SHORT TASK A: Which Paimon versions does the version table on the Paimon connector page list?
SHORT TASK B: Can you give the Paimon connector page again from "Comparison between Seatunnel" up to and including "a staging environment.", changing "staging" to "test"?

EXCERPT TO READ:
============================================================
Version: Next

Paimon

Paimon source connector

Description

Read data from Apache Paimon.

Comparison between Seatunnel and Paimon vsrsion

Seatunnel Version	Paimon Version
2.3.2 - 2.3.3	0.4-SNAPSHOT
2.3.4	0.6-SNAPSHOT
2.3.5 - 2.3.11	0.7.0-incubating
2.3.12	1.1.1

Key Considerations for Upgrading Paimon from `0.7.0-incubating` to `1.1.1`

Backup Recommendations Although compatibility is ensured, it is strongly recommended to backup critical data, especially the metadata directory, before initiating the upgrade.
Gradual Upgrade Process
- Test Environment Validation: First validate the upgrade process in a staging environment.
- Update JAR Files: Replace Paimon JAR files with version 1.1.1.
- Automatic Format Upgrade: The system will automatically detect and upgrade older file formats.
Configuration Check Review your configurations to ensure no deprecated options are in use. While most configurations remain backward-compatible, deprecated settings may require updates.
Post-Upgrade Validation Verify the following after upgrading:
- Read/Write Operations: Ensure data ingestion and retrieval workflows function normally.
- Query Performance: Confirm that query response times meet expectations.
- New Feature Verification: Test all newly introduced features (e.g., time travel, enhanced compaction) to ensure proper functionality.

Note: These steps help minimize risks and ensure a smooth transition to the stable version 1.1.1.
============================================================
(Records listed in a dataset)

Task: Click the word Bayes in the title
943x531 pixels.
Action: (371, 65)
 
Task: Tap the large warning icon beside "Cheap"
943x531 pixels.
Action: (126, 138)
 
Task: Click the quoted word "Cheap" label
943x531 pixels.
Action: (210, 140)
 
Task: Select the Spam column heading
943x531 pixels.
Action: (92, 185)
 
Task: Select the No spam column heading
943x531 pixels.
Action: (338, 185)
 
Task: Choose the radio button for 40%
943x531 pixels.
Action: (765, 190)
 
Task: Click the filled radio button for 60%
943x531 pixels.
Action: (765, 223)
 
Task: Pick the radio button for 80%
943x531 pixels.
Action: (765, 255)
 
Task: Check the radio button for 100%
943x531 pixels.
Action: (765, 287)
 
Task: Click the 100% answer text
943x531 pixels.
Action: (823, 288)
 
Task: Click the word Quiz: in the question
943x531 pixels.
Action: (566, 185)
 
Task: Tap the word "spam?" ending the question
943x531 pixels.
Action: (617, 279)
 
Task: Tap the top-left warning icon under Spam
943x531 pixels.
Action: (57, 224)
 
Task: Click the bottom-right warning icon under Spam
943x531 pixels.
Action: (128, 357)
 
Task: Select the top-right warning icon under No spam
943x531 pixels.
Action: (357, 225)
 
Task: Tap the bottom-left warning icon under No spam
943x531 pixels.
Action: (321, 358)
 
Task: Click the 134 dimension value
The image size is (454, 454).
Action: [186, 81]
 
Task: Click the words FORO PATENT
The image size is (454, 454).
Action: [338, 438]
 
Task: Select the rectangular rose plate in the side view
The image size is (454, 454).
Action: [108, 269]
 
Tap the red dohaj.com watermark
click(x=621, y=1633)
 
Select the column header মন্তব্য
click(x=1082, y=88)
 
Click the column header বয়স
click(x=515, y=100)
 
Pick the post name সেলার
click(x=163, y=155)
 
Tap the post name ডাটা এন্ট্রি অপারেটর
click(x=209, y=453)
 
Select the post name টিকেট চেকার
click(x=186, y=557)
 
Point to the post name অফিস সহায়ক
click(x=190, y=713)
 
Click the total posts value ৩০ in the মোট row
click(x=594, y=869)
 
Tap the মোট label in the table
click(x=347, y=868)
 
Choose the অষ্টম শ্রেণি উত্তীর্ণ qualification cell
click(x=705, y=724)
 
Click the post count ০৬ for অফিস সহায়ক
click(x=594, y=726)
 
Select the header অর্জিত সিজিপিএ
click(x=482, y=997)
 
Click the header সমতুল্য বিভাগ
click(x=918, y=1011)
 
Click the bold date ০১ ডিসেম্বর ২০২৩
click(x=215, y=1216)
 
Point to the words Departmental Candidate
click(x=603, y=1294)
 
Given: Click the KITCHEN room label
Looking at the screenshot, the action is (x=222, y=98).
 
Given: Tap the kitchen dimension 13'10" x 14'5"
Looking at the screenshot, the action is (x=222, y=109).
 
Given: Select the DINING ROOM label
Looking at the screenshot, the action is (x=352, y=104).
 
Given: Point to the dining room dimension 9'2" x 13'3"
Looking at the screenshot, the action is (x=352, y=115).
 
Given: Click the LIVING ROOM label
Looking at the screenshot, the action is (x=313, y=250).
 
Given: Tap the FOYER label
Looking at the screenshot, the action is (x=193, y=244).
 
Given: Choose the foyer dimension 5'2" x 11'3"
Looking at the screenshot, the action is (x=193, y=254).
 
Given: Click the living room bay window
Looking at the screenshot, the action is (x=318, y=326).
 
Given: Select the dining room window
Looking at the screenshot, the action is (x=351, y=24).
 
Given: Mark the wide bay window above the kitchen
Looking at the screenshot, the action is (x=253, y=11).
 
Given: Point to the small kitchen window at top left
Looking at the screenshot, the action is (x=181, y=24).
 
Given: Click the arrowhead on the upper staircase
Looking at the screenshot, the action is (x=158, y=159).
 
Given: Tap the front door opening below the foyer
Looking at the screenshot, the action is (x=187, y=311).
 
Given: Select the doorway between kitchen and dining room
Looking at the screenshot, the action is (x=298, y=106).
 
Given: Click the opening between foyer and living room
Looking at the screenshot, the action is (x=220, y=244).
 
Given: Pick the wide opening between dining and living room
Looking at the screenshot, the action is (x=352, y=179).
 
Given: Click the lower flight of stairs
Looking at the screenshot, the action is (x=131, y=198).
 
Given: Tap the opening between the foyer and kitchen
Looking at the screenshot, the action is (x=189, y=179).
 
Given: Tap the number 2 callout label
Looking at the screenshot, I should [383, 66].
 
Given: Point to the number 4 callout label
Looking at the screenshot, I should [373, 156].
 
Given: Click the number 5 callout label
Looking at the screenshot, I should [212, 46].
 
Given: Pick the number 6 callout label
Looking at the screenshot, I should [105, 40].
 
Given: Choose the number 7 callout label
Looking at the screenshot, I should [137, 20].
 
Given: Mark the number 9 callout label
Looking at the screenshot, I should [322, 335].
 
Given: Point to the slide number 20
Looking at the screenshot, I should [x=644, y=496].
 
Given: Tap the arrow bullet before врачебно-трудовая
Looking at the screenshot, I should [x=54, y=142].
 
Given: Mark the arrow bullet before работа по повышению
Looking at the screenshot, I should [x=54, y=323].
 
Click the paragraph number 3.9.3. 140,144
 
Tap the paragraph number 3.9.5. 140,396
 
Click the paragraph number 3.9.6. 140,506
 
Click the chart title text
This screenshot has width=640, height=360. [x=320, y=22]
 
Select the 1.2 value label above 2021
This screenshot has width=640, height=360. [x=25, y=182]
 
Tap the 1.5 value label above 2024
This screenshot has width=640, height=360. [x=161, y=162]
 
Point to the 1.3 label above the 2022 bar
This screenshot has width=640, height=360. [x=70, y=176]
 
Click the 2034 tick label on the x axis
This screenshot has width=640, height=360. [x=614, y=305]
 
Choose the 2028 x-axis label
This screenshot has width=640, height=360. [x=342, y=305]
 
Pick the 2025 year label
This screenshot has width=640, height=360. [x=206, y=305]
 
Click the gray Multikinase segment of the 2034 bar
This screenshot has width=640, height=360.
============================================================
FULL RESPONSE A: 0.4-SNAPSHOT, 0.6-SNAPSHOT, 0.7.0-incubating, 1.1.1

FULL RESPONSE B:
Comparison between Seatunnel and Paimon vsrsion

Seatunnel Version	Paimon Version
2.3.2 - 2.3.3	0.4-SNAPSHOT
2.3.4	0.6-SNAPSHOT
2.3.5 - 2.3.11	0.7.0-incubating
2.3.12	1.1.1

Key Considerations for Upgrading Paimon from `0.7.0-incubating` to `1.1.1`

Backup Recommendations Although compatibility is ensured, it is strongly recommended to backup critical data, especially the metadata directory, before initiating the upgrade.
Gradual Upgrade Process
- Test Environment Validation: First validate the upgrade process in a test environment.